From the Community | Contextualizing discipline of pro-Palestine protestors

May 1, 2024, 10:39 p.m.

On April 24, President Richard Saller and Provost Jenny Martinez sent a message to students reminding them of Stanford’s rules regarding overnight camping and noting that those who violated this and other rules would be given OCS citations, disciplined and possibly arrested. We believe such bureaucratic responses do not sufficiently recognize the reasons the students are protesting in the first place.

The Saller and Martinez notice gestured in the vaguest manner possible at the growing number of student protests that have erupted across our nation — “a number of university campuses have been experiencing disruptions in recent days” — deliberately setting aside the historic genocide unfolding before our eyes and treating this moment as if it were an ordinary occurrence, and indicating that Stanford students’ protest against the ongoing slaughter would be dealt with simply as a bump on the road, a “disruption.” 

But as the administration well knows, students are not “camping” for recreational purposes, but rather using their encampment to peacefully protest Stanford’s investments in the destruction of the Palestinian people. Expediency should never trump a concern for basic humanity. Our students are not being disobedient without cause — they are driven by a moral purpose that cannot and should not be so quickly dismissed as irrelevant to the University’s mission.

The warning sent out by Saller and Martinez in fact belies the sentiments of their Oct. 11 message to the Stanford community condemning Hamas’s attacks of Oct. 7, 2023. That statement evoked international humanitarian law (IHL) to undergird that condemnation. However, while explicitly condemning Hamas and not Israel, Saller and Martinez failed to note that Israel’s decades-long occupation of Palestinians is illegal under international law. Indeed, the current protests memorialize and decry what the International Court of Justice, the highest adjudicating body of international humanitarian law, has now determined to be a plausible case of genocide in Gaza perpetrated by the state of Israel.

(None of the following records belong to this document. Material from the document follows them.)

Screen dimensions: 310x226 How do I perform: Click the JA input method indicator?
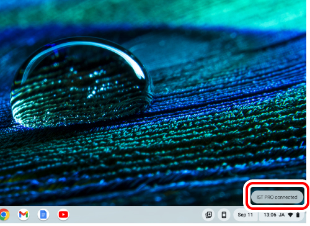point(281,215)
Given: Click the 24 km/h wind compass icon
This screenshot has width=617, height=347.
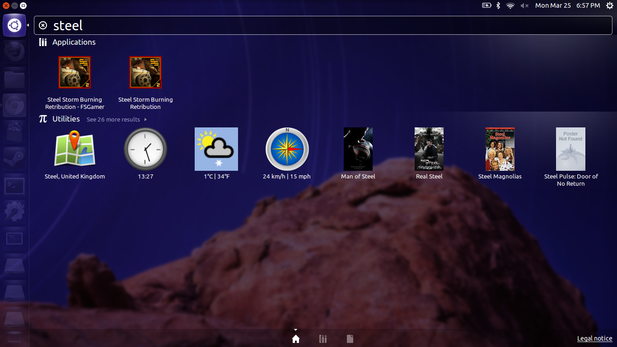Looking at the screenshot, I should (287, 149).
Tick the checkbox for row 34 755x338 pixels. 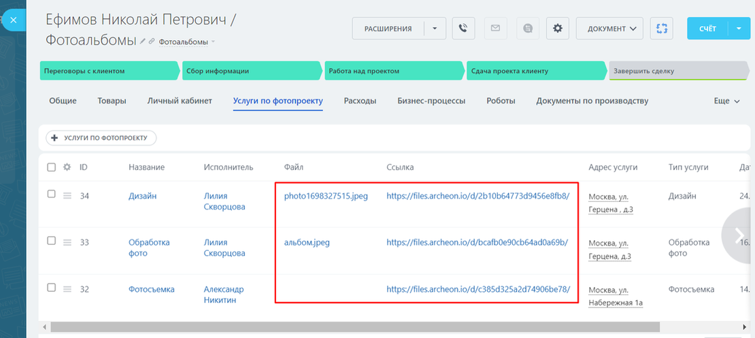pos(52,195)
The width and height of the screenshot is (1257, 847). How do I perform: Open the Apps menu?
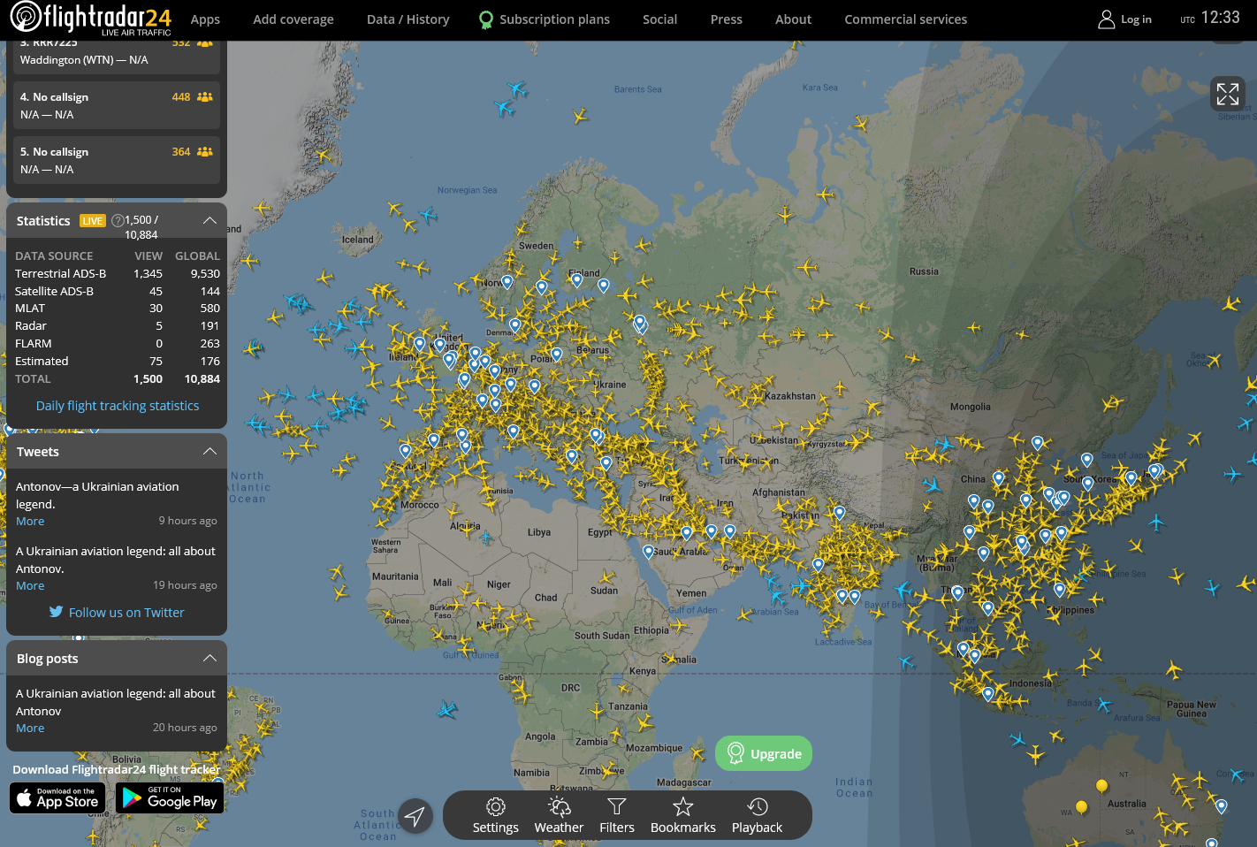click(x=205, y=19)
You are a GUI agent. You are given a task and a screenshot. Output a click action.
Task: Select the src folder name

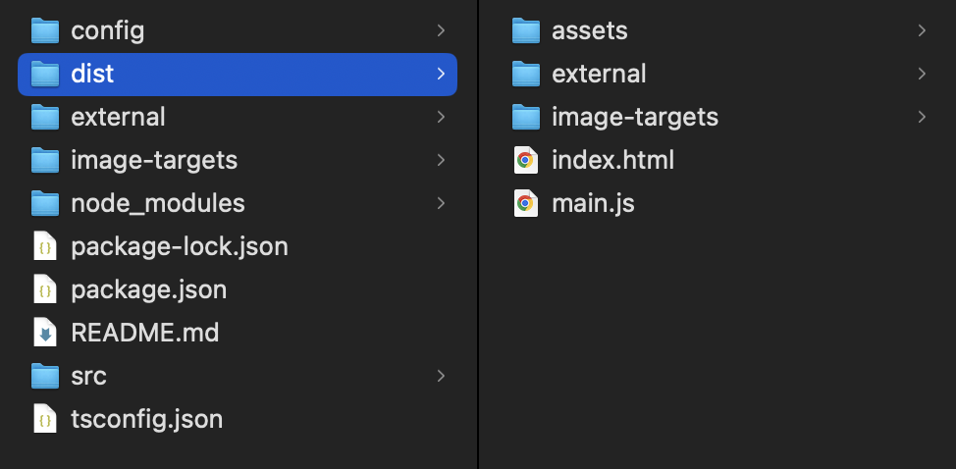pos(88,376)
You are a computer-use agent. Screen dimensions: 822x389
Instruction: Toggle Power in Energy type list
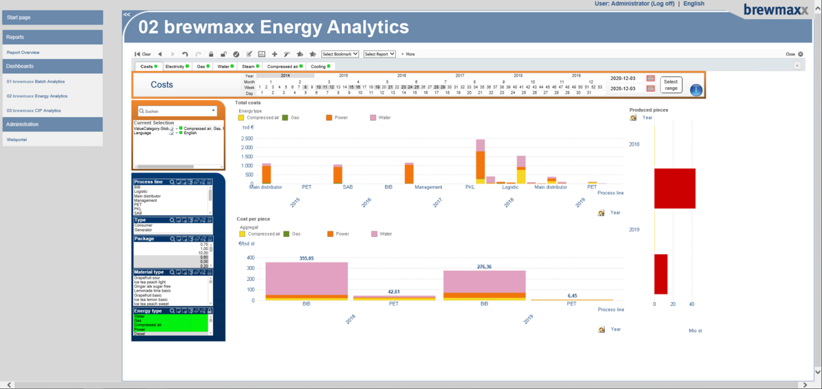[x=139, y=329]
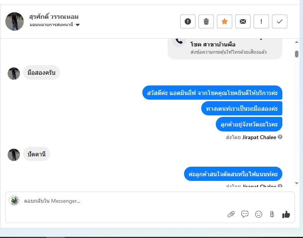Open saved replies speech bubble icon

click(x=244, y=214)
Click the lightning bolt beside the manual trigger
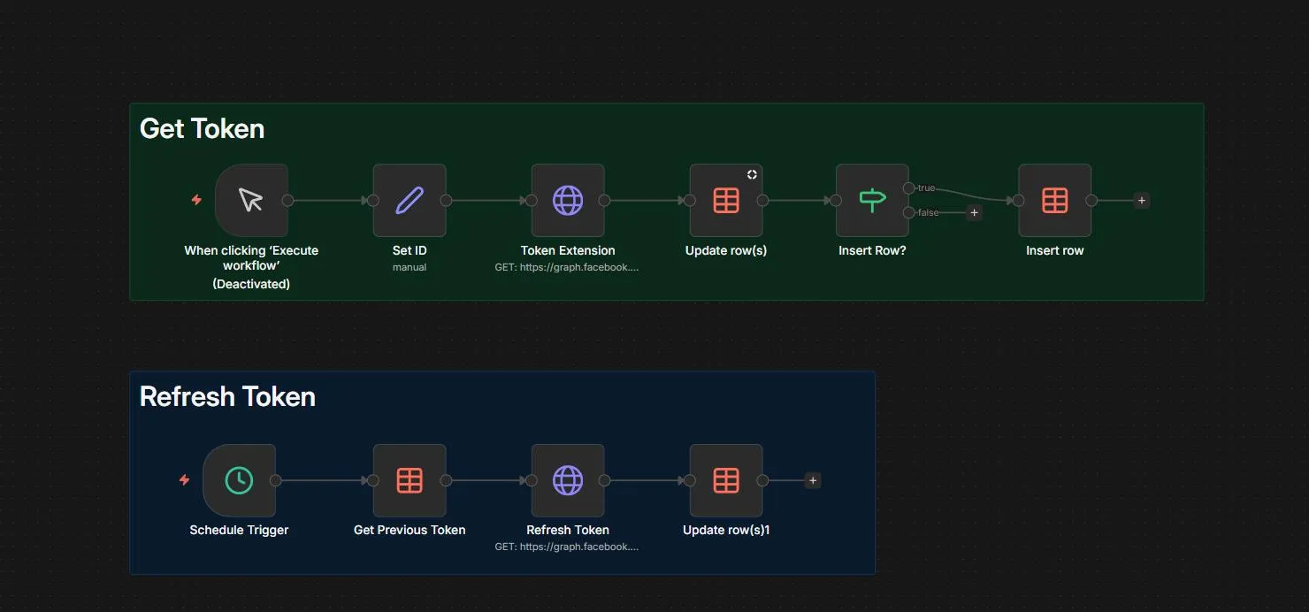1309x612 pixels. [197, 201]
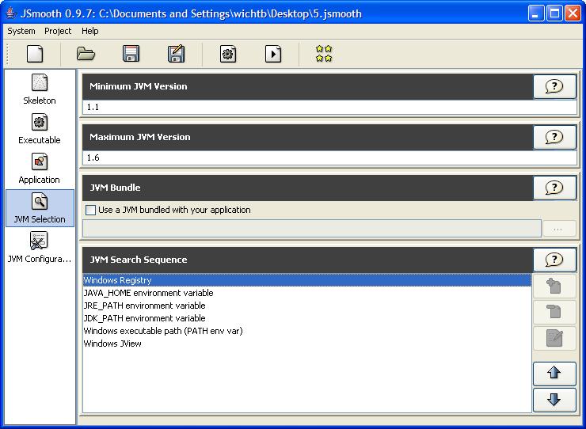Select the Executable sidebar section
This screenshot has height=429, width=586.
(x=40, y=128)
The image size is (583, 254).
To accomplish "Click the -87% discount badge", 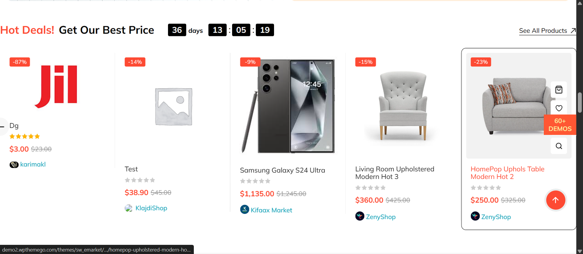I will (x=19, y=62).
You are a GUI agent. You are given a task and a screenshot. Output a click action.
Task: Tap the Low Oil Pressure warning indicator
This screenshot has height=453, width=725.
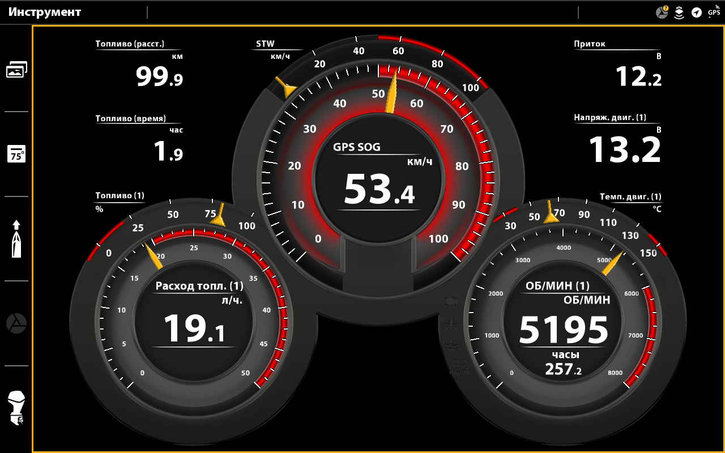click(x=459, y=366)
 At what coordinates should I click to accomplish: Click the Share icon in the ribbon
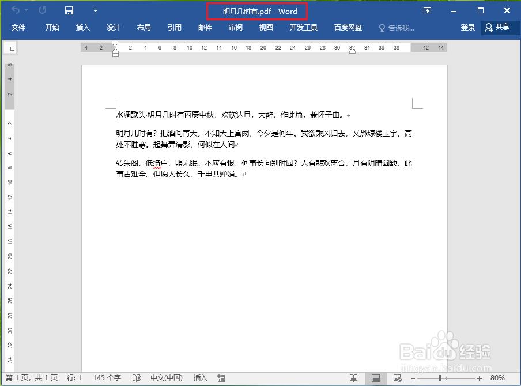click(499, 27)
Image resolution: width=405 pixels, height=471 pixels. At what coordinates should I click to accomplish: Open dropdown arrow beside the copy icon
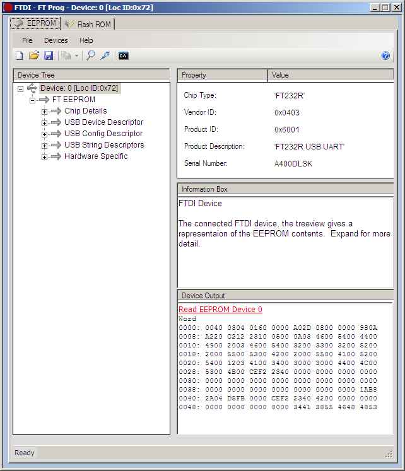(76, 55)
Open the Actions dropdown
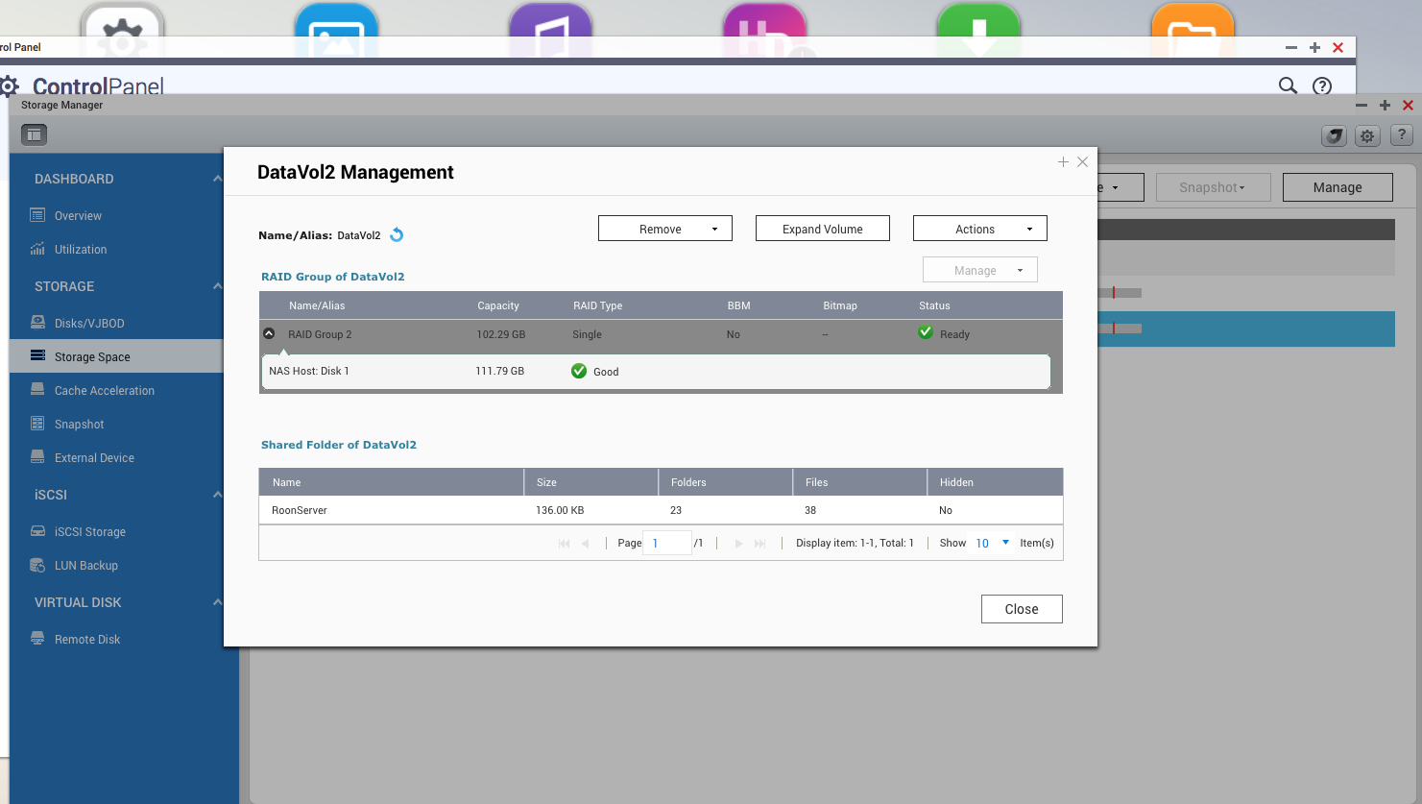The width and height of the screenshot is (1422, 804). pos(979,229)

In this horrific and extremely disproportionate instance of collective punishment, a cardinal violation of IHL, 35,000 Palestinians (as of this writing) — 70 percent of whom are women and children — have been killed by bombs (some of them weighing 2,000 pounds), artillery (some of white phosphorus, which is illegal), live tank ammunition, disease and purposeful starvation. The State of Israel shows no signs at all of complying with the Genocide Convention and the measures put in place by the ICJ that it stop all such acts and indeed prevent their recurrence. As a signatory of the Convention, this is their obligation.

Saller and Martinez’s advisory notice to students also omits the fact that being protested, as well as a horrific genocide, is the massive scholasticide being perpetrated by Israel on our colleagues at not just Palestinian universities but also at all Palestinian schools, including United Nations schools. According to expert testimony to the UN on April 18, “more than 5,479 students, 261 teachers and 95 university professors have been killed in Gaza, and over 7,819 students and 756 teachers have been injured — with numbers growing each day” and “at least 60 percent of educational facilities, including 13 public libraries, have been damaged or destroyed and at least 625,000 students have no access to education.”

Stanford protesters, as they did in the 120-day sit-in, are demonstrating their empathy and solidarity with their Palestinian peers by showing up to the encampment and spending night and after night, showing their willingness to sacrifice their comfort and ease and to draw our attention to what is happening in Gaza.

Faculty and students around the world are breaking the ordinary rules of universities in acts of peaceful civil disobedience modeled on the civil rights, antiwar and anti-apartheid movements of the 1960s and later. Stanford students were active in those movements and they are now proudly commemorated at Stanford. Indeed, it is not peaceful protest that should be condemned and disciplined, but rather the criminal and morally unconscionable business as usual circumstances that persist with impunity, and are evident in the Saller and Martinez memo. As the late historian Howard Zinn astutely observed, “They’ll say we’re disturbing the peace, but there is no peace. What really bothers them is that we are disturbing the war.” 

It is in this context that we absolutely support our students’ rights to peacefully establish the People’s University for Palestine. There, they are learning and teaching the lessons in civics and respect for international humanitarian law that Stanford has not only inadequately provided, but has helped to undermine through its investments in companies aiding and abetting Israel’s US-enabled genocide. We demand that no students’ education be curtailed or harmed in any way, no financial support be suspended or removed, and no visas or other immigration status effected, and that no criminal charges be filed. We stand in utmost solidarity with all those who peacefully and respectfully exercise their free speech and academic freedom rights, and do so without interfering in those of others.

David Palumbo-Liu is the Louise Hewlett Nixon Professor and a professor of comparative literature at Stanford. Mikael Wolfe is an associate professor of history at Stanford.